- Born: Richard James Williard July 25, 1911 Oakland, California
- Died: September 23, 2006 (aged 95) Concord, California
- Occupation: Federal Bureau of Prisons administrator
- Known for: Associate Warden, Alcatraz Federal Penitentiary (1962–63)

= Richard J. Williard =

American prison warden

Richard James Williard (July 25, 1911 - September 23, 2006) was an American prison administrator.

== Biography ==
He was born to Samuel A. Williard and Adah Nordlund in Oakland, California, 1911.

Williard began work for the Federal Bureau of Prisons around 1938. During the course of his career, he served as Captain of the Guards at both McNeil Island and Atlanta Penitentiaries, as well as Associate Warden at the Federal Correctional Institution, Terminal Island. He was the last Associate Warden of Alcatraz Federal Penitentiary under Olin G. Blackwell, replacing Arthur M. Dollison in December, 1962 and staying until the institution closed on March 21, 1963.
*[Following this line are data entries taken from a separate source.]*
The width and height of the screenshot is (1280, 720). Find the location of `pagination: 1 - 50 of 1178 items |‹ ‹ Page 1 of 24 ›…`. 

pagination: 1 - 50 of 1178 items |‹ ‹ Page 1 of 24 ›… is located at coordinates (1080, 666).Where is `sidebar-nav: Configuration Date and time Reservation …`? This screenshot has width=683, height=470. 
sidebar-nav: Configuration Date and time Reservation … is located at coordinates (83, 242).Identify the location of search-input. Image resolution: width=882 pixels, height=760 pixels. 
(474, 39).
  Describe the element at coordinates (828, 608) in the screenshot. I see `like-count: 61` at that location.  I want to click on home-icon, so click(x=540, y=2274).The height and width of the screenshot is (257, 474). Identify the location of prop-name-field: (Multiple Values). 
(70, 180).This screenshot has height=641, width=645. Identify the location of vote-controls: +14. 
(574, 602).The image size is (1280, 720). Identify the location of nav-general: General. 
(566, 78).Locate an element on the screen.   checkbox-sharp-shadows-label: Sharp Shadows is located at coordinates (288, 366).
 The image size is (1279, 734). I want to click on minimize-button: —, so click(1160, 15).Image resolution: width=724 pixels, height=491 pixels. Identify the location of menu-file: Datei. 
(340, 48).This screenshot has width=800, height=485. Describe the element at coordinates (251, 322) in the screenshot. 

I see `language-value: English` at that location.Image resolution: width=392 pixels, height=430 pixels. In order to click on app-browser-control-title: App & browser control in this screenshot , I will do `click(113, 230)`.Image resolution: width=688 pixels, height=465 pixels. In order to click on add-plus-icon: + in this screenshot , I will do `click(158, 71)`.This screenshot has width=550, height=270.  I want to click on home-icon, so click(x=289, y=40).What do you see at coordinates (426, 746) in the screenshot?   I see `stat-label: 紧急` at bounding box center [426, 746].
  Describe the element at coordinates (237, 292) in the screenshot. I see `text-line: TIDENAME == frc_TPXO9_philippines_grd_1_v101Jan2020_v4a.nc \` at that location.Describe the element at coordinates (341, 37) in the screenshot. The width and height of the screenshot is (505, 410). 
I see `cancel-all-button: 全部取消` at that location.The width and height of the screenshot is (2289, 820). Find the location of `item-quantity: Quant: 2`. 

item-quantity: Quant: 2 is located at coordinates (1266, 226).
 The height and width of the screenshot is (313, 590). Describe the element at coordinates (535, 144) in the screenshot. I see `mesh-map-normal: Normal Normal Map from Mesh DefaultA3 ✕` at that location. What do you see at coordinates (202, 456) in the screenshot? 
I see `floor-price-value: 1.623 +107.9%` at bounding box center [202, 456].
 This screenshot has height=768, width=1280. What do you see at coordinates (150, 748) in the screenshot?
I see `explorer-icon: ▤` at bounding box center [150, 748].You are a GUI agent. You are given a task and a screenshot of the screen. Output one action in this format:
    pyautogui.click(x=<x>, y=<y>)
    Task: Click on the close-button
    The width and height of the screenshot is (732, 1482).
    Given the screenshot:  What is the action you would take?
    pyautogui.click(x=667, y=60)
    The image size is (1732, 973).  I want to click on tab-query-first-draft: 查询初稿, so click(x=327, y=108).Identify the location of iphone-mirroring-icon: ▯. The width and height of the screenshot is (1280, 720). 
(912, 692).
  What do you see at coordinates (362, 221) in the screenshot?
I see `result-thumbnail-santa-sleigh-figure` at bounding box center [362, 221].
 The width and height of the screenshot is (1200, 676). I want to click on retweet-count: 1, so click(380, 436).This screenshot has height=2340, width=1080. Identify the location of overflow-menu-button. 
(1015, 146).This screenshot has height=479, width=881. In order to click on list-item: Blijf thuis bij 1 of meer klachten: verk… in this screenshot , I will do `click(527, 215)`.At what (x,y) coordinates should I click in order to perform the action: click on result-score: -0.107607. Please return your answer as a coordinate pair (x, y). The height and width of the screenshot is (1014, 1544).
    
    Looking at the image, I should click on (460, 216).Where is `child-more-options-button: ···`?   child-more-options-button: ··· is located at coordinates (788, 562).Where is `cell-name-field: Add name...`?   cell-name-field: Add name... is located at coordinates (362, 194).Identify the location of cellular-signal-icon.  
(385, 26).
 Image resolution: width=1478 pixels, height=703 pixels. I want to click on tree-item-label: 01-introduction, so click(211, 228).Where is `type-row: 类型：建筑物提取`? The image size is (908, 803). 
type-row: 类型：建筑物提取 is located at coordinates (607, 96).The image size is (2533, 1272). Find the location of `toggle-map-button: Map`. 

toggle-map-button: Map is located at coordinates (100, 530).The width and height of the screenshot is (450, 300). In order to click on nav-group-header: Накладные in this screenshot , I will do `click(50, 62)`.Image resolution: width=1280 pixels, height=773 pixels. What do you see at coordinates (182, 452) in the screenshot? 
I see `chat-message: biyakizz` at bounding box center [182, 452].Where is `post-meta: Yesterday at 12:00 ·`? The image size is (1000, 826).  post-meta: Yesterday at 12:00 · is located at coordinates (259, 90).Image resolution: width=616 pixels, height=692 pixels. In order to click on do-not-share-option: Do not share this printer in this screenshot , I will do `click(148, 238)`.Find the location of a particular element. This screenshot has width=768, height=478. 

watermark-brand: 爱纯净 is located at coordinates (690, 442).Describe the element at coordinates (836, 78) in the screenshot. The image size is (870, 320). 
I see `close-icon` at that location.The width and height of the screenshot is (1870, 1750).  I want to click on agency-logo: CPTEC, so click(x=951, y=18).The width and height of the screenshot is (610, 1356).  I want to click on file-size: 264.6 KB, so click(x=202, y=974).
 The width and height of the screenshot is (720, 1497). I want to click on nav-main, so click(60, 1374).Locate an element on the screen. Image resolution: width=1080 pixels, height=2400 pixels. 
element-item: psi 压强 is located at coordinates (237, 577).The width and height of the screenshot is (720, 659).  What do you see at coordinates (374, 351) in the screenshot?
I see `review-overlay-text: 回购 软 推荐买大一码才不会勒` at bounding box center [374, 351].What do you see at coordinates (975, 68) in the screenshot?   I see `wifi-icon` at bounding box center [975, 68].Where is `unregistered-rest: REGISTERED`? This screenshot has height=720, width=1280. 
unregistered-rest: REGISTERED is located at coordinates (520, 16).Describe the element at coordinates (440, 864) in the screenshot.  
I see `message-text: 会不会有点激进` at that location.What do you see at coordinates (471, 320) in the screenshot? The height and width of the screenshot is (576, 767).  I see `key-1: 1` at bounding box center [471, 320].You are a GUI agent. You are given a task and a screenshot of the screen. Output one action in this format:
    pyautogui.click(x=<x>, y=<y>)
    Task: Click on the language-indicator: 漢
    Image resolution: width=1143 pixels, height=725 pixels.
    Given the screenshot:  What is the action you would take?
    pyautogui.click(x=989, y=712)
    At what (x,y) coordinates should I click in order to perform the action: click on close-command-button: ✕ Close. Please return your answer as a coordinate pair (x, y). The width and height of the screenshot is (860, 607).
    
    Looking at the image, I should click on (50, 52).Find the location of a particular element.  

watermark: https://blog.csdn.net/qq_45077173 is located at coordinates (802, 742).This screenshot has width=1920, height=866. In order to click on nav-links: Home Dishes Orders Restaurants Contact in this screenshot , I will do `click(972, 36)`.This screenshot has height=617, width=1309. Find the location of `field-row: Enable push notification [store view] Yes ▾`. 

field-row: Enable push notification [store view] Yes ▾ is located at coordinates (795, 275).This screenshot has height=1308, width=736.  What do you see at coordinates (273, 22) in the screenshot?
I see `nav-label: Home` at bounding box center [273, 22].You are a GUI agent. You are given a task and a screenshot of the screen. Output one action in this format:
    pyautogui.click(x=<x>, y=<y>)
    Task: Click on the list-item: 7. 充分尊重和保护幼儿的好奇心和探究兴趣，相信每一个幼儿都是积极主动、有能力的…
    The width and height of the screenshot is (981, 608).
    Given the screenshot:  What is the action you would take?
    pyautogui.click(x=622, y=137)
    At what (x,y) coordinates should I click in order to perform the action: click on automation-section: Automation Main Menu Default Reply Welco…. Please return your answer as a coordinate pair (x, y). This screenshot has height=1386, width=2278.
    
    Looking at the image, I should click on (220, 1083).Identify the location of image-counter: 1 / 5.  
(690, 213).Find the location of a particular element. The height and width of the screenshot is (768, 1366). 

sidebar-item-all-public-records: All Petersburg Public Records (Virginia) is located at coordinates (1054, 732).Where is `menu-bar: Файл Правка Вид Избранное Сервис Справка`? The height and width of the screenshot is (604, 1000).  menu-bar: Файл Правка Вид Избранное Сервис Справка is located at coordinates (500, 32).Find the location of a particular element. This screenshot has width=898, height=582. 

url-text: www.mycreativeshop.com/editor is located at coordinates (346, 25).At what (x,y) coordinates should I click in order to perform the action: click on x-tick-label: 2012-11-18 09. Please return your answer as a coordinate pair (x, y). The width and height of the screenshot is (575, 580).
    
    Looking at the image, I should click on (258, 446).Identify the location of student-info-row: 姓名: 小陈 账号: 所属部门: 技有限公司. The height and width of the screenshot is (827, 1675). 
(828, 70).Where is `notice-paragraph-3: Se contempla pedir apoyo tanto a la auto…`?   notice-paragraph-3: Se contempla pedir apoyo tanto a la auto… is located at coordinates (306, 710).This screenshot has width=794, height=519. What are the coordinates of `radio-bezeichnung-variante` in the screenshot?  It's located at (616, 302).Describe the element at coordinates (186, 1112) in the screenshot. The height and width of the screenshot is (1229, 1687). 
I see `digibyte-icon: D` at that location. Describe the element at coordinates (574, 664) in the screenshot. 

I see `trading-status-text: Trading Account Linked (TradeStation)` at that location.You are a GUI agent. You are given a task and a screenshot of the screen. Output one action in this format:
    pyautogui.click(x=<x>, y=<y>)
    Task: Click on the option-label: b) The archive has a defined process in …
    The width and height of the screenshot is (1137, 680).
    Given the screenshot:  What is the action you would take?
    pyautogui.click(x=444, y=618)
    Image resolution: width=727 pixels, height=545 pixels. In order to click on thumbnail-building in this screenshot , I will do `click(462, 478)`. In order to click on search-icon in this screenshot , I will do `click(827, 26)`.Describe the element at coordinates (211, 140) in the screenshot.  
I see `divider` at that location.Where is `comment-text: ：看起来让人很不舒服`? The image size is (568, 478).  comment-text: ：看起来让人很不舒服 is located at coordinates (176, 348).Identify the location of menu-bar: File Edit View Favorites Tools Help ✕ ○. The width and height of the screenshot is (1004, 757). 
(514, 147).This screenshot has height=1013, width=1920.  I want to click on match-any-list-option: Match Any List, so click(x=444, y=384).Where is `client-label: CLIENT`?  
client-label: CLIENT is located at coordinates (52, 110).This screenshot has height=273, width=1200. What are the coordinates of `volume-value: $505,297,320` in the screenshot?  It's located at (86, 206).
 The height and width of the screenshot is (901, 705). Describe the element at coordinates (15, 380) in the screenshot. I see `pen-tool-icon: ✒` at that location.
Following the closure of the penitentiary, he had served as a caretaker of the island. While a caretaker, he had dealt with a brief invasion of Sioux Indians in March 1964. In October 1964, Williard took a position as Warden of the Oregon State Correctional Institution, a position he held until he resigned in 1967.

He died September 23, 2006, in Concord, California.